Bug #93365 Query on performance_schema.data_locks causes replication issues
Submitted: 27 Nov 2018 14:39 Modified: 7 May 9:07
Reporter: Daniël van Eeden (OCA) Email Updates:
Status: Can't repeat Impact on me:
None 
Category:MySQL Server: Performance Schema Severity:S2 (Serious)
Version:8.0.12 OS:Any
Assigned to: CPU Architecture:Any
Tags: replication

[27 Nov 2018 14:39] Daniël van Eeden
Description:
Situation:
- SQL Thread: A big Delete_rows event
- Some monitoring colletor: SELECT * FROM performance_schema.data_locks

Result: 
Last_SQL_Error: Slave SQL thread retried transaction 10 time(s) in vain, giving up. Consider raising the value of the slave_transaction_retries variable.

2018-11-27T08:42:08.710441Z 5 [Warning] [MY-010584] [Repl] Slave SQL for channel '': Could not execute Delete_rows event on table foo.bar; Lock wait timeout exceeded; try restarting transaction, Error_code: 1205; handler error HA_ERR_LOCK_WAIT_TIMEOUT; the event's master log binlog.208550, end_log_pos 54871005, Error_code: MY-001205

Adding a MAX_EXECUTION_TIME query hint did help a bit, but removing the query on data_locks fixed the issue.

The query on data_locks also seemed to block 'show processlist' amongst others

How to repeat:
Query P_S data_locks every minute
Run a multi gigabyte Delete_rows event

Expected result: Replication continues and P_S query returns
Actual result: Replication retries on HA_ERR_LOCK_WAIT_TIMEOUT and dies after a number of retries.

Suggested fix:
Make P_S data_locks not block other processes.

Note that on 5.7 we used INFORMATION_SCHEMA.INNODB_LOCKS instead.

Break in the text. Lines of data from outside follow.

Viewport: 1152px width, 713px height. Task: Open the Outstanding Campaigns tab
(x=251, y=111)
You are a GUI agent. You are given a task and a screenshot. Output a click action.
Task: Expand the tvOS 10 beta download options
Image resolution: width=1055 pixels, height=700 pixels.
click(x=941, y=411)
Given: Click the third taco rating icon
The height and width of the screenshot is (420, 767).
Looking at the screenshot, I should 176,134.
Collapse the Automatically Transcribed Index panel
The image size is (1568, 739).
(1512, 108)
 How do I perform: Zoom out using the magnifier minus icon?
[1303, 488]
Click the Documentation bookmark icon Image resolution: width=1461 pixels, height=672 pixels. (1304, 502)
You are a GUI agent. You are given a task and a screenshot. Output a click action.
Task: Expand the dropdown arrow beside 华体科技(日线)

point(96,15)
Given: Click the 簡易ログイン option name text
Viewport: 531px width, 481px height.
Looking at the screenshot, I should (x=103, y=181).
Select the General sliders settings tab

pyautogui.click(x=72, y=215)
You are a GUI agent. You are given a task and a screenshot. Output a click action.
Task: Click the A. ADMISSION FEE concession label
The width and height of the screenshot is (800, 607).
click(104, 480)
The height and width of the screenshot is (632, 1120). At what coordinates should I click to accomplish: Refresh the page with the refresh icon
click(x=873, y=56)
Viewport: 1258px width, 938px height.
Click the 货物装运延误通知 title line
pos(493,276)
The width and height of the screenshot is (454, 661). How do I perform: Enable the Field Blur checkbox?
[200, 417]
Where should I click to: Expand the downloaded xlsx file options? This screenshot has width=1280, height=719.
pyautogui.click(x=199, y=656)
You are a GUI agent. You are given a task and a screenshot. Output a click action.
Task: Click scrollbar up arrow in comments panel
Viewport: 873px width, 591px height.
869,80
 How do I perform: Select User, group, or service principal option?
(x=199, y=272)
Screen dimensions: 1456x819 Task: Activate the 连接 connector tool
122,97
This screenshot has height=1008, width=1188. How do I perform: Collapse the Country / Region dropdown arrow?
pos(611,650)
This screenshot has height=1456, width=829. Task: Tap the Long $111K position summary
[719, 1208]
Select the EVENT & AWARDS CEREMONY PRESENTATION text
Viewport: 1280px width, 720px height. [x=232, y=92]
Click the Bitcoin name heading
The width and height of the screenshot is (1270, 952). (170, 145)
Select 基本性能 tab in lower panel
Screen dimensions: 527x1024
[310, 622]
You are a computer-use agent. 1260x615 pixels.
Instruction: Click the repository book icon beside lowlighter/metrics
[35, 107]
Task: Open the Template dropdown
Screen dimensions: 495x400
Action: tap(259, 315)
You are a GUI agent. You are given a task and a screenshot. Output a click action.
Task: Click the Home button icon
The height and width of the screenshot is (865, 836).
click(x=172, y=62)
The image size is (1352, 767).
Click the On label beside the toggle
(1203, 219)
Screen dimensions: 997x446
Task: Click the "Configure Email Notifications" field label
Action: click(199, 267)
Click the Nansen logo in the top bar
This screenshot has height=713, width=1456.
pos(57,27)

This didn't seem to cause the same issues (even on 8.0.x)
[3 Dec 2018 14:21] Sinisa Milivojevic
Hi,

Thank you for your bug report.

Yes, it is true that querying  P_S on data_locks will set locks that will prevent many operations, including the ones that you have mentioned.

Hence, this is a designed behaviour. However, if you wish, I can promote this bug report into the feature request that will split some of those locks into few more with more limited range of queries that would be affected.

What is your opinion on this proposition ???

Many thanks in advance.
[3 Dec 2018 18:58] Daniël van Eeden
Splitting this might help a bit. However I think the InnoDB specific tables this replaces didn't have this behaviour. Maybe the InnoDB specific tables should be brought back?

I think documentation should be updated with a clear warning about the implications of querying this table.
[6 Dec 2018 13:45] Sinisa Milivojevic
Hi Daniel,

I am in full agreement with you and I am verifying this as a code bug.

After a code bug is resolved, documentation has to be updated as well.

Thank you for your contribution.
[14 Jan 20:52] Sveta Smirnova
Sinisa,

Performance Schema is always advertised as a schema with fewer locks than Information Schema, not as one having more locks. Monitoring query which causes stalls of the useful job makes no sense.
[15 Jan 12:53] Sinisa Milivojevic
I agree that this change in behaviour goes against proclaimed objectives, so I am raising the Severity.
[7 May 9:07] Erlend Dahl
Despite our best efforts, we are unable to reproduce this problem.